To mark the launch of the limited-edition print series The Road to Peace, Sfeir-Semler Gallery is pleased to present a solo exhibition by Aref el Rayess (1928–2005) in our Downtown space.

In December 1975, a few months after the outbreak of the Lebanese civil war, the newlywed Aref el Rayess found himself in Algiers, having been invited to exhibit at Galerie Racim. He remained in Algeria with his wife until October 1976 and, during that period, produced a series of charcoal drawings depicting the violence of the war’s first year. Upon his return to Lebanon, he translated the drawings into etchings, with the intention of self-publishing them as the book Tariq Alsilm (The Road to Peace) in 1978. Censored by the Lebanese authorities, the publication remained in the artist’s studio for decades, its unbound etchings stacked in the stone outbuilding that served as his workshop in Aley.

Fifty years after the drawings were first made, Sfeir-Semler and the Aref el Rayess Foundation are launching a limited-edition series of 50 complete sets of prints. Concurrently with this launch, the gallery presents an exhibition of works on paper by the artist that underscores his versatility and his distinctive, chameleonic ability to shift from one mode of expression to another within the same period.

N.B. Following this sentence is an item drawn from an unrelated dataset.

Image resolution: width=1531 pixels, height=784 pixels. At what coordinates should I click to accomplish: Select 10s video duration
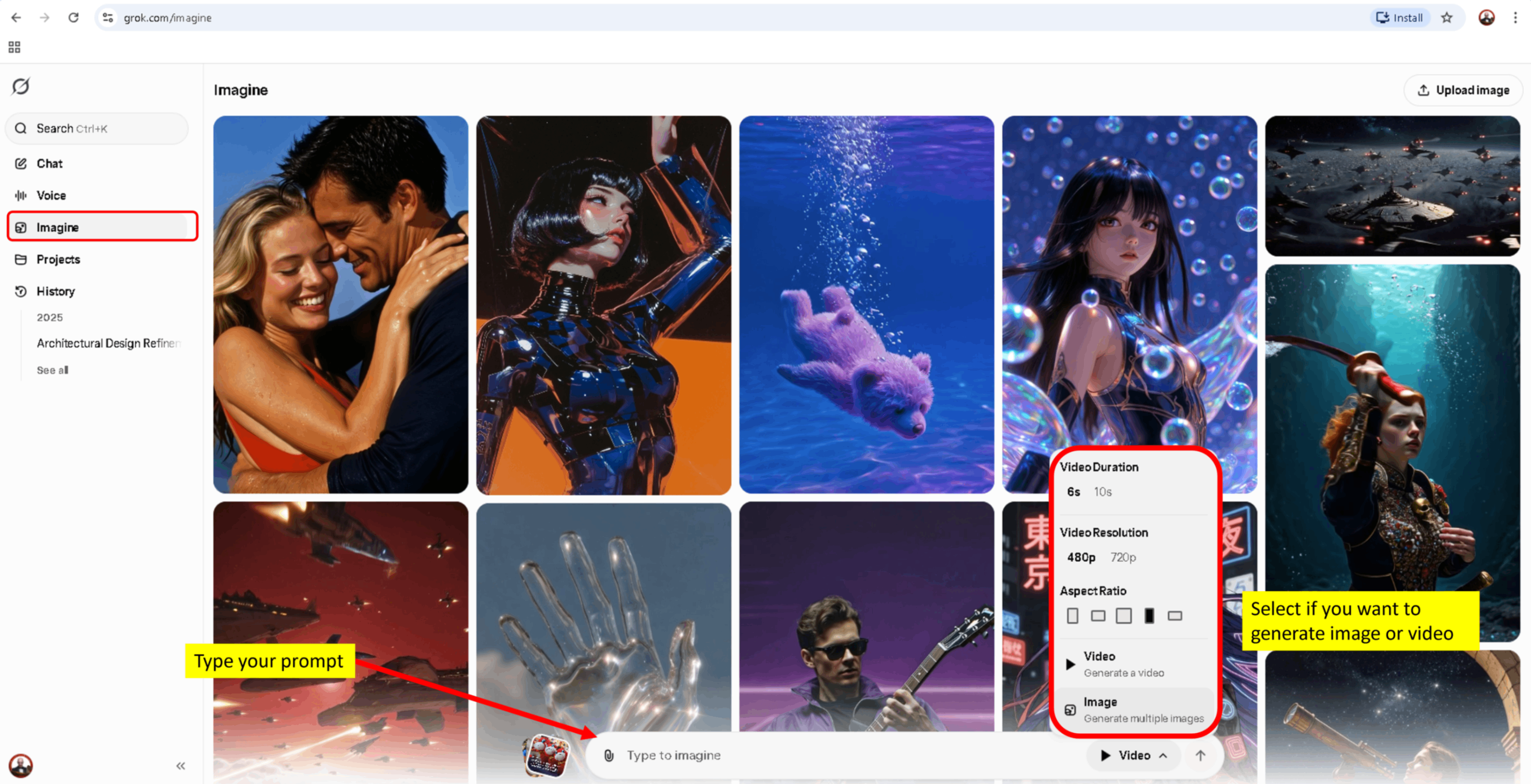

Beginning in 1958, the exhibition brings together a series of gouaches on paper depicting fighters involved in the guerrilla warfare that erupted in the mountains that year. Works from the 1960s present the artist’s “Italian phase,” including experiments in mixed media.

The early 1970s are marked by Rayess’s encounter with Hassan Fathy. Fascinated by the Egyptian architect’s work and the New Gourna Village project, Rayess produced a series of pastels on paper entitled Hommage aux bâtisseurs islamiques (Tribute to Islamic Builders) presented here. From this point onward, fantastic architecture frequently entered his paintings and drawings.

The exhibition also includes series such as Hommage au Petit Prince, after Saint-Exupéry’s renowned book: oil pastels from 1979 that Rayess presented at the French Cultural Center in Beirut in 1998, alongside a selection of both abstract and figurative landscapes in pastel and gouache from the 1960s and 1970s that reflect the artist’s sustained attention to the world around him, and his search for serenity amid the unfolding violence in Lebanon and in the wider region.